Remembering Studs


I asked Linda to put the candy away because I kept going back for another piece of it. There are little bite sized Milky Ways, Butterfingers, Snickers, Three Musketeers and Twix. Maybe others I don't know, because I like the butterfingers. She put it away and it was by an unlikely chain of events that it was the first cupboard I opened this morning. I don't have any excuse, such as that the taste of these candy bars I ate all the time when I was a kid is going to make my memory of days past open up like one of those Japanese paper sculptures that springs up full blown when you put water on it.

It just ain't gonna happen. This candy has so much sugar in it you can taste the grit. At least I hope that's the gritty taste. It might be melamine. Have we exported candy manufacturing to China yet?

Today I honor the passing of Studs Terkel, bless his heart. Studs was a radio actor who, when told he could just say he was confused and stupid for signing petitions for workers, refused, and accepted blacklisting.
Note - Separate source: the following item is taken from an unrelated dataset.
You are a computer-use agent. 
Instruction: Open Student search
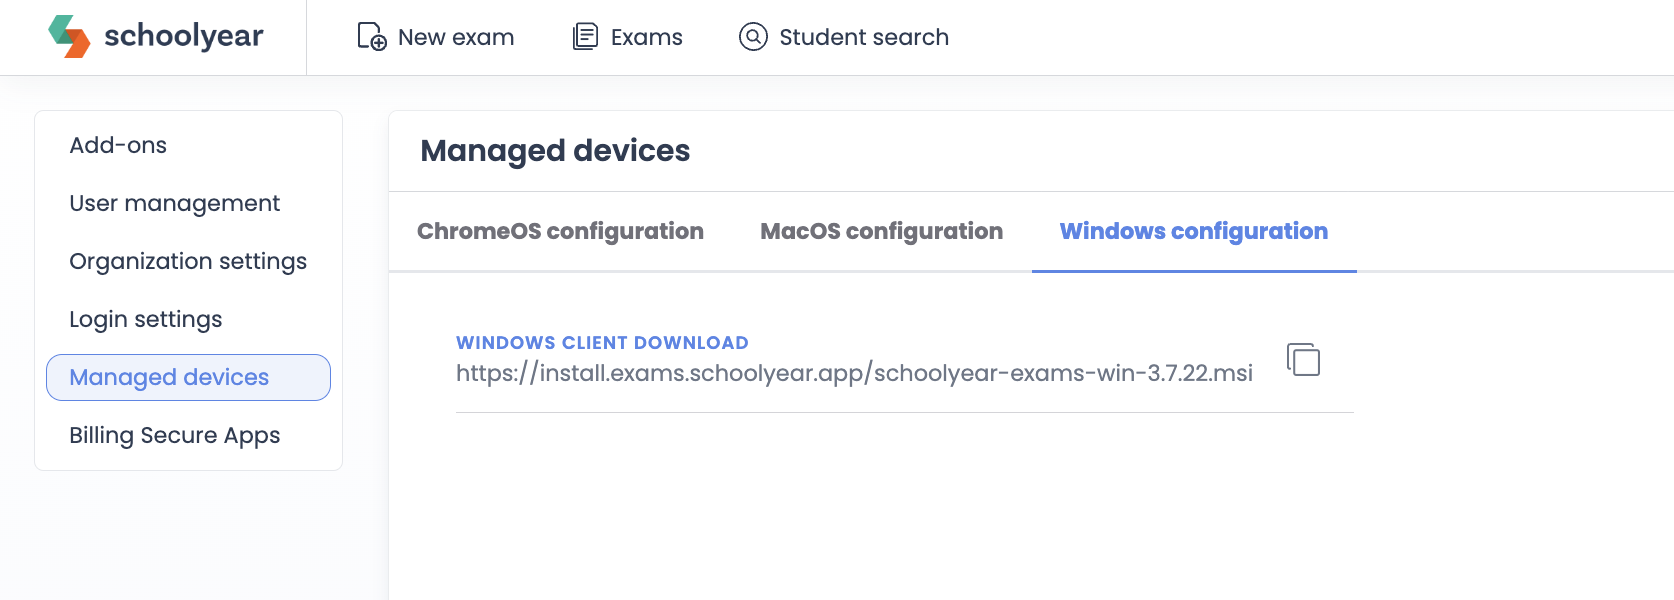tap(844, 37)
He said he wouldn't do it not from some moral principle, but because it endangered his ego to advertise himself as confused and stupid. He knew what he was doing and his sympathies were with the unions.

He liked to describe how he would talk to people at bus stops who turned up their noses at the unions as too blue collar for their elevated status. He would demand to know how many hours a day they worked, and how many days a week. Then he would tell them that people died getting those rights for them, and they were all union people. They were rednecks.
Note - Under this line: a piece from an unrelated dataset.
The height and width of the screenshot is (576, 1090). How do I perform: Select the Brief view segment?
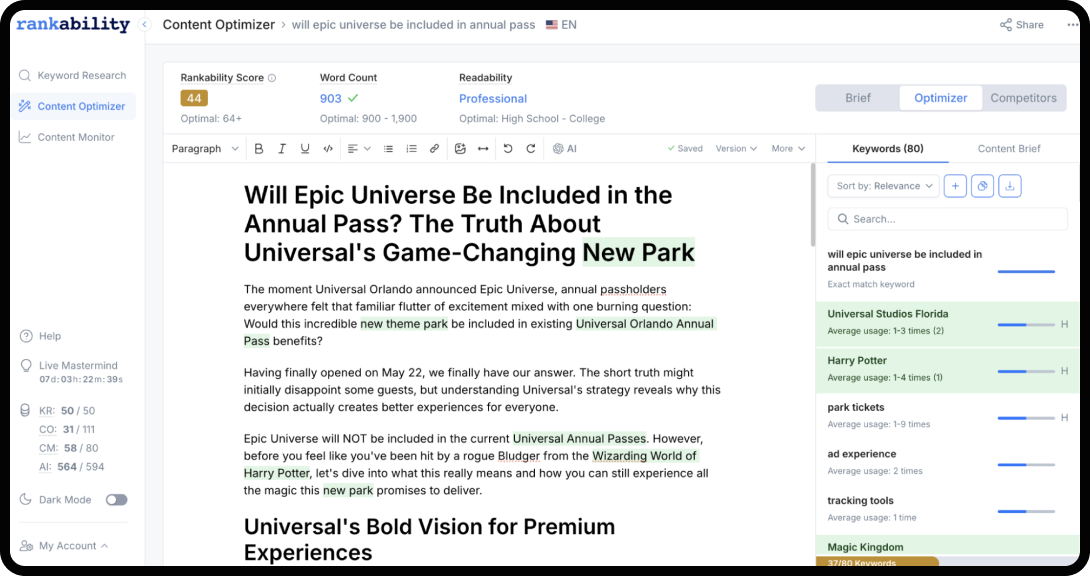click(x=858, y=98)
Union members were called communists and treated as if they were in league with foreign agents. It was a political tactic, of course, no different from what's going on right now with the right wing trying to separate everyone into capitalists and socialists, patriots and terrorists. It is all part of the same battle between capital and labor. There is no capital without labor, and so labor is prior to capital. But capital spends most of its time trying to grow more capital, which is why the good jobs the unions finally secured for American workers were shipped to countries where labor is cheap as dirt.

And when the jobs are shipped off and everybody's working in service jobs for minimum wage, the concept of giving anybody medical care or education is socialist. It reminds me of when Kaiser proposed to Nixon the HMO concept: "The less care they give them the more money they make." Nixon liked the idea because he government didn't even have to give people back anything in taxes. They could collect taxes from them and not give them health care.

Not not only do they not give any health care out of the taxes they collect, or most other social services, they brand anyone who wants to correct this situation a socialist or extreme leftist.

Tuesday is election day, and I am hoping against hope that we can get the government back from the crazies who've been trying to destroy it for ideological reasons. And I can't think of a better man than Studs Terkel to listen to just before this election. We love you Studs . May you find a home in the Big Rock Candy Mountains.